'The living walls': Russian artist breathes life into abandoned & shabby buildings (PHOTOS)
A Russian artist, Nikita Nomerz, launched the project dubbed “The living walls” in Nizhny Novgorod in 2010.
Nikita transforms the facades of disused and dilapidated buildings into characters with human emotions: happiness, embarrassment and even anger. City wasteland, trees and even bridges also come in for the magic treatment.
“It wanted to create a series of street works, which have a common idea of giving a second life to old, abandoned buildings,” writes Nikita on his official website page.

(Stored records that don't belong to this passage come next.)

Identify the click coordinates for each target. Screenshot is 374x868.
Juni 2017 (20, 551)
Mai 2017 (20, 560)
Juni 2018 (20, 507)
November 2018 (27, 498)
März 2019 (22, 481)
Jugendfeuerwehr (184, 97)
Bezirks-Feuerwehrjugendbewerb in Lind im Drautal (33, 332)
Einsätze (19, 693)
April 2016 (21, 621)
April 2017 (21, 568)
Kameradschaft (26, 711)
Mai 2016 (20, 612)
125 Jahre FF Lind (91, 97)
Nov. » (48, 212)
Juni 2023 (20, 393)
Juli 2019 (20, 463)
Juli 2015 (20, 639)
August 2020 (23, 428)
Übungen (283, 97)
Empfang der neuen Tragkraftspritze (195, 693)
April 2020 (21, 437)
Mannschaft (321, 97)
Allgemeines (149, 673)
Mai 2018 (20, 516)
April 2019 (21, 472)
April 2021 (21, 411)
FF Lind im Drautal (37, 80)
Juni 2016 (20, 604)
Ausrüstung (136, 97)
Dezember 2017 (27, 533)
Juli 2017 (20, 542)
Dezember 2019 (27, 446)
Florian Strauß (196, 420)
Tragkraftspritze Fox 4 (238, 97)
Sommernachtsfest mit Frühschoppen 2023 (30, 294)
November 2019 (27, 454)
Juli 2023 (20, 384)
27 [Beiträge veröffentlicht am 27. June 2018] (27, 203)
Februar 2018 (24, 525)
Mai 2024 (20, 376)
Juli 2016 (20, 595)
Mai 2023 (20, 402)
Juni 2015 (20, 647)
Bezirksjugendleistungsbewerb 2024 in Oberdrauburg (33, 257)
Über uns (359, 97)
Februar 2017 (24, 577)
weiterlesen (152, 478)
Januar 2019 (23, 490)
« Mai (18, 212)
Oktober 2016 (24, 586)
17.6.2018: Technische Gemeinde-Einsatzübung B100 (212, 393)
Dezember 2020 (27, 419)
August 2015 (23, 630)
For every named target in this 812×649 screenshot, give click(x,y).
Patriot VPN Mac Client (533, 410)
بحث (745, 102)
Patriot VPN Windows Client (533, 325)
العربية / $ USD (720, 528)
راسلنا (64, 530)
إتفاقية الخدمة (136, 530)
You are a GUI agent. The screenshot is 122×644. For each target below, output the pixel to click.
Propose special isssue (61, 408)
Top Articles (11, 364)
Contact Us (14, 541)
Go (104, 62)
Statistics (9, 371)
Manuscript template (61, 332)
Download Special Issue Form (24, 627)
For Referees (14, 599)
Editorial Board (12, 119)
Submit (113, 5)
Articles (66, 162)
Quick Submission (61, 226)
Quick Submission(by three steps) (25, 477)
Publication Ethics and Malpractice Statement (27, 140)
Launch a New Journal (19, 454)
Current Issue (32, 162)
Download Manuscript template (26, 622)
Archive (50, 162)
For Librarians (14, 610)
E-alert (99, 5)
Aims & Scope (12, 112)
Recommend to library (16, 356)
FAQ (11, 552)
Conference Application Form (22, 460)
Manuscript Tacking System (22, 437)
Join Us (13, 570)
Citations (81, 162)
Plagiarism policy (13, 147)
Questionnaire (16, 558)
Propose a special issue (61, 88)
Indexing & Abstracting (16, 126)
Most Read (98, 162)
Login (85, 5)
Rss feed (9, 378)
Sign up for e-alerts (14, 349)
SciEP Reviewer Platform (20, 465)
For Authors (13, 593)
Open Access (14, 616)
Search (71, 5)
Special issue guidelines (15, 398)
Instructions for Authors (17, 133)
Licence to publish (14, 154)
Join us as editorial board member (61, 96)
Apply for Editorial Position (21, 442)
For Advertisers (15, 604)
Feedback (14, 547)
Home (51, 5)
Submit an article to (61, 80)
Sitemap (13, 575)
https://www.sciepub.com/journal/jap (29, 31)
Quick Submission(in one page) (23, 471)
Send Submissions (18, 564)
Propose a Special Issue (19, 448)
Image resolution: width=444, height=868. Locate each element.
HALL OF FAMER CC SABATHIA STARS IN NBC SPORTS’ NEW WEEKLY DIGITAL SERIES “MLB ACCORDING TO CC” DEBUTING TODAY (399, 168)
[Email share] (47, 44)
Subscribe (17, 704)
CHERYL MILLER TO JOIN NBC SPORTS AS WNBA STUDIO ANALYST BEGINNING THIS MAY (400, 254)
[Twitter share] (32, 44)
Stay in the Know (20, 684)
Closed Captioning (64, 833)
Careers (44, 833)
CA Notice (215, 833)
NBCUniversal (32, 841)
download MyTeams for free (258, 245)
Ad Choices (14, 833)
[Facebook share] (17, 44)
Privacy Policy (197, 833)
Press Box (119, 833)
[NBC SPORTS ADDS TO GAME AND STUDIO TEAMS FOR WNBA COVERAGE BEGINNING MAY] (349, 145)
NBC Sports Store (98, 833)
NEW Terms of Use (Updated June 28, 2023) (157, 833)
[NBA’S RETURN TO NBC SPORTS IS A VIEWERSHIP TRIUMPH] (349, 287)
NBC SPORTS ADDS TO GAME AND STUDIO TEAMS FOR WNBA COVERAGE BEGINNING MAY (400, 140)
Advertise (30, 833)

The artist compares street art and with standard drawings and painting, saying these two types have, “different feelings, different emotions and a different atmosphere.”
A scruffy water tower becomes a beacon of laughter and a bridge across a river assumes the aspect of a scary monster with sharp teeth, thanks to Nikita’s deft touch.
“When you are doing street art, you create a dialogue with passersby, architecture, and nature and with other artists. Maybe on streets, art is not so durable, but it's for real and alive. These works live their own life.”
But Nikita didn’t stop with the “Living walls” project in Nizhny Novgorod. He was invited to breathe life into rundown buildings and other structures in Moscow, Ekaterinburg and Perm. Belarus also took a shine to the gifted artist, whose art now adorns buildings in Minsk and other cities in the country.
In 2013, Chinese Hainan Airlines’ official magazine published a piece on the talented artist in an article called: "The Smiling Crumbing Walls". After this publicity, Nikita was invited to Suyfunhe City in China where he brightened up the façade of a four-story building with a stunning piece of work called “The Chinese residents”.